Otto I was elected king by the assembly of the nobles in Aachen in 936. His election completed the formation of the Medieval German state which was started with the Treaty of Verdun in 843. Otto I conquered the Slavic lands between the Elbe and Oder rivers and tried to establish his influence in Burgundy and Northern Italy. He invaded Italy in 951, captured Pavia without any resistance and freed Adelaide of Italy who was imprisoned by a local noble Berengar of Ivrea. Afterwards he married with Adelaide and proclaimed himself King of Italy but Berengar established himself as king as soon as he left Italy. In addition, his campaign in Italy caused domestic problems.

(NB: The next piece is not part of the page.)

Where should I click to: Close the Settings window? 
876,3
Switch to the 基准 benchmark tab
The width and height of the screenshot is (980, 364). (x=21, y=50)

Otto’s son from the first marriage Liutdolf feared for his inheritance, while the territorial expansion of Bavaria caused jealousy among other duchies. However, the threat of the Hungarian invasion in 954/955 forced the rebells to surrender. Otto I decisively defeated the Hungarians in the Battle of Lechfeld in 955 and proclaimed his six year old son Otto II (Liutdolf died meanwhile) King of Germany in 961. He returned to Italy on a call of Pope John XII. The Pope crowned him emperor at his arrival in Rome in 962, while Otto confirmed the Donation of Pepin but he retained the right to confirm the papal elections. Otto I assumed the title Holy Roman Emperor after the coronation in Rome in 962 and is traditionally regarded as the founder of the Holy Roman Empire.